Kênia Moura é mãe do Lucas, homem trans, e conta que no início, até a entrada no grupo, tudo foi muito difícil. “Não foi fácil no começo, mas em nenhum momento ele nunca sofreu nenhum tipo de violência, nem da minha parte, nem do pai. Eu tive que desconstruir toda aquela imagem. Eu sempre fui muito vaidosa. No início, eu ouvia ele falando e fechava os olhos e na minha cabeça vinha a imagem daquela menina de cabelo loiro, bem na cintura. Depois eu comecei a ver que o corpo era só uma casca”. Ainda de acordo com ela, participar do Mães pela Diversidade mudou a relação deles para melhor. “Mesmo sendo uma mãe que não tratasse o filho mal, eu percebi que não me posicionar em relação a isso era uma forma de não acolher”, afirma a mãe do Lucas, que junto ao coletivo conseguiu retificar o nome do filho em tempo recorde, 28 dias.
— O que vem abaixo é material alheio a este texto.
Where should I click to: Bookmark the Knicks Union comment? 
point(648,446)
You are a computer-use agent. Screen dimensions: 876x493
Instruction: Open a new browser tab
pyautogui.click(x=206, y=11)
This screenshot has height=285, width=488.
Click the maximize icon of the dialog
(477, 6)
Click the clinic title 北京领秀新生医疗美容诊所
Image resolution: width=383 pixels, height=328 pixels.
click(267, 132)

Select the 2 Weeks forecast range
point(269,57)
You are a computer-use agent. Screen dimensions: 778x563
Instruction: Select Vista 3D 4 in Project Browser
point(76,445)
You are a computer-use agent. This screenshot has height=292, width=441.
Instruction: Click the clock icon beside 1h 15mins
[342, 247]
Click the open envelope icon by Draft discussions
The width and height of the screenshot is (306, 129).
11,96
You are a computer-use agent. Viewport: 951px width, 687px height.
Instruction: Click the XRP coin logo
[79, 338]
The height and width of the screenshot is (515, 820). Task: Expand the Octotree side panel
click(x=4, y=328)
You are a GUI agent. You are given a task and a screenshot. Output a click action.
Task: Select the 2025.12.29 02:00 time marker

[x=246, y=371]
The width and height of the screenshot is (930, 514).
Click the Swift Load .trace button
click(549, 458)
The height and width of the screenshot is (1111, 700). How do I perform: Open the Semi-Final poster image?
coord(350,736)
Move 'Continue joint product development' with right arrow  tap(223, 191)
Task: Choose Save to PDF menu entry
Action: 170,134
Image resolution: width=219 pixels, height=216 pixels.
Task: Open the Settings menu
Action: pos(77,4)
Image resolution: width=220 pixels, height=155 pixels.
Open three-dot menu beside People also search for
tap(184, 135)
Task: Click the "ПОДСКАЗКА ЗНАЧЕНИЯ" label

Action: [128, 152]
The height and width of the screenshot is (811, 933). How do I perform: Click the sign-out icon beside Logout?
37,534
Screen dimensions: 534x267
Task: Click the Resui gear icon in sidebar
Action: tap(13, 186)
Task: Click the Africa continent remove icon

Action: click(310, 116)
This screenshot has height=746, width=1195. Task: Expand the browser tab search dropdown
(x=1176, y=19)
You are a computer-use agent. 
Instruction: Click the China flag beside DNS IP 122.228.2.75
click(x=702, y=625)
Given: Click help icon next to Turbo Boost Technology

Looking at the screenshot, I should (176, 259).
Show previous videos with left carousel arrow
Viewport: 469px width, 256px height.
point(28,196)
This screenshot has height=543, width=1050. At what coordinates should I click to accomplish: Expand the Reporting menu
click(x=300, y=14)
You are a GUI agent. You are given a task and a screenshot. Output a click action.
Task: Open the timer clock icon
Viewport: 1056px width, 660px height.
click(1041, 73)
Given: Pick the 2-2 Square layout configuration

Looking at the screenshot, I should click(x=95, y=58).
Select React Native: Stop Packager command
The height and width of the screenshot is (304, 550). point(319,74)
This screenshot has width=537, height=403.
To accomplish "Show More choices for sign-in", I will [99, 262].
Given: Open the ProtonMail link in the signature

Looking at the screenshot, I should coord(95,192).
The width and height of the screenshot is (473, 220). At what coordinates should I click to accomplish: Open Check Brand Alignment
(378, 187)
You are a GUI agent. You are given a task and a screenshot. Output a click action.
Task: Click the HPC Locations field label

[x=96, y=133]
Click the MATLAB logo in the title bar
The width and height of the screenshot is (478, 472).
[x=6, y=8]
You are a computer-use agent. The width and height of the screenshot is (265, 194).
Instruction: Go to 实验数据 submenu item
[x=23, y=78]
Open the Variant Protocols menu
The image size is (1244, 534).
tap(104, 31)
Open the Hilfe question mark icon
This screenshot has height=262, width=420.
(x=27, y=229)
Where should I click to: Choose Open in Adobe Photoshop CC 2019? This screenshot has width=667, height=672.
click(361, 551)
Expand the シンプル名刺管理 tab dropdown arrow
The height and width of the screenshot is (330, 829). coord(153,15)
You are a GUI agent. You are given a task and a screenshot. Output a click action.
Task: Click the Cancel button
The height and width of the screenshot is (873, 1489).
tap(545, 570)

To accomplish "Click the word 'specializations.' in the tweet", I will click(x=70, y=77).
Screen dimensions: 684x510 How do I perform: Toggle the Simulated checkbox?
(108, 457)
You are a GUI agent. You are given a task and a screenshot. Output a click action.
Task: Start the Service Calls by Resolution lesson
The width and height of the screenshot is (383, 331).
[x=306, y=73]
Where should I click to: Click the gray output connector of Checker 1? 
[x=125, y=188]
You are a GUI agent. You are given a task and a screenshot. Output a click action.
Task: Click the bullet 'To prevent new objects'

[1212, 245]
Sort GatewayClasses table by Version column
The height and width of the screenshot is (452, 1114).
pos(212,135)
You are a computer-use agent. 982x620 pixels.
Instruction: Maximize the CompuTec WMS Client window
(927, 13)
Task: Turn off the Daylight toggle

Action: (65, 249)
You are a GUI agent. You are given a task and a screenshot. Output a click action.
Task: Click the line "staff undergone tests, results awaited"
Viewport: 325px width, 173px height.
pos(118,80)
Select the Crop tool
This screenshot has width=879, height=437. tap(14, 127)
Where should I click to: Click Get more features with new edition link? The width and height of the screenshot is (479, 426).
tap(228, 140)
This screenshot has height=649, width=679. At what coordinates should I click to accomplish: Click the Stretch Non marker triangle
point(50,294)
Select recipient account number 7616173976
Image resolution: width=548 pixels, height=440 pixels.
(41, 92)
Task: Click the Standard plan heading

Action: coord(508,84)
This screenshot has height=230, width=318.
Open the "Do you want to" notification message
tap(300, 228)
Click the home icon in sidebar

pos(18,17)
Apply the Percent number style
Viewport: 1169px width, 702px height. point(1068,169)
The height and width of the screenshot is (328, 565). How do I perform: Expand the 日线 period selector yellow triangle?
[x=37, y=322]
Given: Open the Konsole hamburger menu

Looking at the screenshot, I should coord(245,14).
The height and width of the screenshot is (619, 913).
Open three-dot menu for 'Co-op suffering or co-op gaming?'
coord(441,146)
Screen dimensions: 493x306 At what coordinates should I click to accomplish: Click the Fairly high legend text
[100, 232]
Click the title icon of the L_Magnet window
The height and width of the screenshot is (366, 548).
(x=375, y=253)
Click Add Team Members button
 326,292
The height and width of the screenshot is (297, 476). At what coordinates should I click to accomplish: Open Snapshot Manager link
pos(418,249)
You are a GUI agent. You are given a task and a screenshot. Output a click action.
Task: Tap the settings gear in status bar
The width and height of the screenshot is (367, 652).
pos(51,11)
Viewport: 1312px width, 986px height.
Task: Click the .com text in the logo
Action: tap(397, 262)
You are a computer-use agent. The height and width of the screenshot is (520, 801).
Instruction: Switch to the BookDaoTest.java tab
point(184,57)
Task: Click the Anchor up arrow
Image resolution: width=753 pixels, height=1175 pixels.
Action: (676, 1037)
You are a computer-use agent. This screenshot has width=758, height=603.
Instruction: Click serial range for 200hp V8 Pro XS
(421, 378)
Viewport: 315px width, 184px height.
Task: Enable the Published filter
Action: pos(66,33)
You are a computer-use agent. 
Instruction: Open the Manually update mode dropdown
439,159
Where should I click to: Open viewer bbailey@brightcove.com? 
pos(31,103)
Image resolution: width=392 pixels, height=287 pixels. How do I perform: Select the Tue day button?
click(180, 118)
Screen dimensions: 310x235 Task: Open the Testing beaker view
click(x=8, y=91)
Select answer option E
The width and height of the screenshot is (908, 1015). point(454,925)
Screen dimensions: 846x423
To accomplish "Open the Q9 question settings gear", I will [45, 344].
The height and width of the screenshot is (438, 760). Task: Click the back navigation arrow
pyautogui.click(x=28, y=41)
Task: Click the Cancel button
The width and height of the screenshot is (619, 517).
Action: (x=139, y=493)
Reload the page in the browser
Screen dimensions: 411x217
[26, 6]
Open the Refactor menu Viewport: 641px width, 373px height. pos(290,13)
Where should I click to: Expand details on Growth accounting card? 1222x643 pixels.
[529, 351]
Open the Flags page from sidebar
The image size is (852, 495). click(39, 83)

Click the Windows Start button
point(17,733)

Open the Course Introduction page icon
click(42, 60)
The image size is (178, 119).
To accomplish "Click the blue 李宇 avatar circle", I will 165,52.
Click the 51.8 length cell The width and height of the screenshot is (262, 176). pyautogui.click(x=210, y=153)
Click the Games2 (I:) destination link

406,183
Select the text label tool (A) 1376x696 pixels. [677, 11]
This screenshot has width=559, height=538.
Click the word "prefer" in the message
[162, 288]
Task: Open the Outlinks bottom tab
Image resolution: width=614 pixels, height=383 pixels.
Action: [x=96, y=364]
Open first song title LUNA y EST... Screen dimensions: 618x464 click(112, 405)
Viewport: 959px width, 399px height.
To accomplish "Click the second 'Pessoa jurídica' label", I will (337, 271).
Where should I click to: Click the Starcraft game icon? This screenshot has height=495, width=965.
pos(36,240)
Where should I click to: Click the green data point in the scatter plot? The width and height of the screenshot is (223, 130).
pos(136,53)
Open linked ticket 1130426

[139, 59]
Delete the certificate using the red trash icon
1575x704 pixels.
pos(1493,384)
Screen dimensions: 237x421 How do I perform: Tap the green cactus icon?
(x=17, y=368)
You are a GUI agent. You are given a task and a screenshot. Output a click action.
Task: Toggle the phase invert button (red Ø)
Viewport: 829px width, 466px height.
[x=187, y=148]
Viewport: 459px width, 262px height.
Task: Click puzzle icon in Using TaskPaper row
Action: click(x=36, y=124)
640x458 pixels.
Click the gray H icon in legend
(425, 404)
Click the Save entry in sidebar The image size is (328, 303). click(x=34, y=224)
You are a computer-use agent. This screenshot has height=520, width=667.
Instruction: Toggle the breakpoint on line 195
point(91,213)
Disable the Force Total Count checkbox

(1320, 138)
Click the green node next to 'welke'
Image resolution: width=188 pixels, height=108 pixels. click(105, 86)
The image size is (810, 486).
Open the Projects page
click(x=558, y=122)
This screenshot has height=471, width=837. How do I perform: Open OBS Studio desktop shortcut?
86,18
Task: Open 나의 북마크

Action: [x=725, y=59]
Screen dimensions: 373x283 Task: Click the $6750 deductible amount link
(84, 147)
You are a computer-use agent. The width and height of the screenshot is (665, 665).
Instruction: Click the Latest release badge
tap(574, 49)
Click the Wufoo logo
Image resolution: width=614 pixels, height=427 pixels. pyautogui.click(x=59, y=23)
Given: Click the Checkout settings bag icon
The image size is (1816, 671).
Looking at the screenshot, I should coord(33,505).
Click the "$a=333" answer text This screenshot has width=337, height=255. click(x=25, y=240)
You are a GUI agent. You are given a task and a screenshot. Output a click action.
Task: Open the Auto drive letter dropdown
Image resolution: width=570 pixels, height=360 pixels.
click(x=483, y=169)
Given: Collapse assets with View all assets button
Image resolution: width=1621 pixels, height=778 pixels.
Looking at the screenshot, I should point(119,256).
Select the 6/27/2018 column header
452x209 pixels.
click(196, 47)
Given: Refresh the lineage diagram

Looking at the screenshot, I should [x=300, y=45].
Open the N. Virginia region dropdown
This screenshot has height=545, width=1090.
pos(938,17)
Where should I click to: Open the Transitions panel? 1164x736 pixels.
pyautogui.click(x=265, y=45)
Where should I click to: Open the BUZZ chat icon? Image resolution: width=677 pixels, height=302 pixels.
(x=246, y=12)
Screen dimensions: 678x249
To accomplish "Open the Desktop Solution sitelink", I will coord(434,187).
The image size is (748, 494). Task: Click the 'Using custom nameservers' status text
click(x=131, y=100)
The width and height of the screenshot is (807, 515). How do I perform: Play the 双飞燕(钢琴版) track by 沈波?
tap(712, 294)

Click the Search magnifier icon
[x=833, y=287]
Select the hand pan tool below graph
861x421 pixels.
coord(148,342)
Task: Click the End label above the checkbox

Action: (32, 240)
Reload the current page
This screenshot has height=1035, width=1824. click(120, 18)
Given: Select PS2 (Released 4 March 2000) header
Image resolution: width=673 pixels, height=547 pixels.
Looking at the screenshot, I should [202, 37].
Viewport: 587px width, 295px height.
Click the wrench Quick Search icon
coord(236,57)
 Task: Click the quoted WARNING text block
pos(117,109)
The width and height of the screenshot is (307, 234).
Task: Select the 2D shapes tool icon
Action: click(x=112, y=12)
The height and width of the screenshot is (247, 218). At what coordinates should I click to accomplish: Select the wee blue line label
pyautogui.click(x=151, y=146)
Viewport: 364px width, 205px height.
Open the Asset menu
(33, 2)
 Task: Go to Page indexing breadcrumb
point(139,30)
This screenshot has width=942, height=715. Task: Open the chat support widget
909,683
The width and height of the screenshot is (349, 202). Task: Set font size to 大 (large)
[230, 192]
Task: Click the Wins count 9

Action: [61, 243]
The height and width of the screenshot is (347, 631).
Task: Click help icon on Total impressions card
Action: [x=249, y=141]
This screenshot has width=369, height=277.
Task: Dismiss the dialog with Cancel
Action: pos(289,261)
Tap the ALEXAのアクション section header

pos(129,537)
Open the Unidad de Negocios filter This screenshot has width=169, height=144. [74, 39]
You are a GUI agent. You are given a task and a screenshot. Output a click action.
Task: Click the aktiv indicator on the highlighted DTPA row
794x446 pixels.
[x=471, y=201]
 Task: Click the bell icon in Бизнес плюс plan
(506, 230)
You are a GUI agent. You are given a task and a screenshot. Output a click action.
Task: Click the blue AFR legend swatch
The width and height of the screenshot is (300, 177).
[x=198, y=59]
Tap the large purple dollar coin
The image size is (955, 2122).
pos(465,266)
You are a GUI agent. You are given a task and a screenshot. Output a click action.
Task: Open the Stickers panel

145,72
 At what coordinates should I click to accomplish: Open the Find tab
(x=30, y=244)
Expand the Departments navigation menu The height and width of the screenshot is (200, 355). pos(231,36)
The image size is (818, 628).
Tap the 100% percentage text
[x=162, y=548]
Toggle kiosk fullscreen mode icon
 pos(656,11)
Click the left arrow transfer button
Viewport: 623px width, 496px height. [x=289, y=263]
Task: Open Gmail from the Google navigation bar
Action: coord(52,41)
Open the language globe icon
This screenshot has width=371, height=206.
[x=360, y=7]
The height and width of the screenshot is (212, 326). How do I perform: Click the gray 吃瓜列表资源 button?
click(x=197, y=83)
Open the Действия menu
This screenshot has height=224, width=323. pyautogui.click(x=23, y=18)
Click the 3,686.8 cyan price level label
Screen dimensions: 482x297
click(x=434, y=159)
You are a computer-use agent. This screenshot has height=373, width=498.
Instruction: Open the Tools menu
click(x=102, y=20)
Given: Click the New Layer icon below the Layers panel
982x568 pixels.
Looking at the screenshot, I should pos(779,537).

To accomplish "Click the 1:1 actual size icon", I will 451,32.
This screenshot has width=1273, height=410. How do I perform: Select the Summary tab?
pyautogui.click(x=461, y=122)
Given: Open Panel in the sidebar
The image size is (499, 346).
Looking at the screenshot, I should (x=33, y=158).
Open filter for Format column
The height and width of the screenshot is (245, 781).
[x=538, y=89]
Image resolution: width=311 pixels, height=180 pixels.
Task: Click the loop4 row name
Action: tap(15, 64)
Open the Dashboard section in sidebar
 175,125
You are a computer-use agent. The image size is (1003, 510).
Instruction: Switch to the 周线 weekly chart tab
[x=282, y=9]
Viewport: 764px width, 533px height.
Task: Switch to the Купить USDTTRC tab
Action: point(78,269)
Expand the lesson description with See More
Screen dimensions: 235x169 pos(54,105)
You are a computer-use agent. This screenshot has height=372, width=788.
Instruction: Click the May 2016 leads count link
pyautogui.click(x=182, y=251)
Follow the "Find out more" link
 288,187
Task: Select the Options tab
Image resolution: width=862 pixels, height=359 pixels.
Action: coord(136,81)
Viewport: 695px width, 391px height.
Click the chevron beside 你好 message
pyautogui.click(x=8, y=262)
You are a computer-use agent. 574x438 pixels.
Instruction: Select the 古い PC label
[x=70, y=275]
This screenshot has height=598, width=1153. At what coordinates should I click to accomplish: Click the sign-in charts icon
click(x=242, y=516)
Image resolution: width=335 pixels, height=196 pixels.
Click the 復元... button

O grupo não é restrito apenas para mães de jovens LGBTs, mesmo que em menor quantidade, também existem pais ativos na luta e, quando perguntados se sentem orgulho dos seus filhos e filhas, eles e elas respondem:

Alessandra Farias lembra que infelizmente essa não é a realidade de todos os jovens: “Nem todo mundo tem a sorte que nossos filhos tem, nós sabemos que somos exceções”. Sandra Regina, mãe do Bruno, homem cisgênero e gay, comenta a respeito da importância da existência de iniciativas como o Mães pela Diversidade e informa que todas as informações sobre o coletivo podem ser encontradas no site maespeladiversidade e na página oficial do grupo no Instagram @mãespeladiversidade. Kênia Moura fortalece a importância do apoio dos pais aos jovens LGBTPQIA+: “Se você não mostra para os outros como você quer que eles vejam seu filho, então eles não vão ver o seu filho da maneira que você vê”.

Apesar de possuir posicionamentos que vão de encontro aos valores e ideais defendidos pela população LGBTPQIA+, Bolsonaro ao longo da sua trajetória política sempre insistiu em comentar as pautas da comunidade. Por vezes questionado e instigado pelos próprios veículos de comunicação, o presidente caminha em paralelo, sendo contrário às lutas e conquistas do movimento. As linhas da história que levaram o presidente até o planalto são as mesmas que revelam a vivência de milhares de pessoas LGBTs que permanecem lutando pelo direito de sobreviver. Os paralelos apresentados ao longo dessa reportagem desnudam as declarações e alguns rostos por trás do histórico da comunidade LGBTPQIA+ e do discurso superficial do presidente.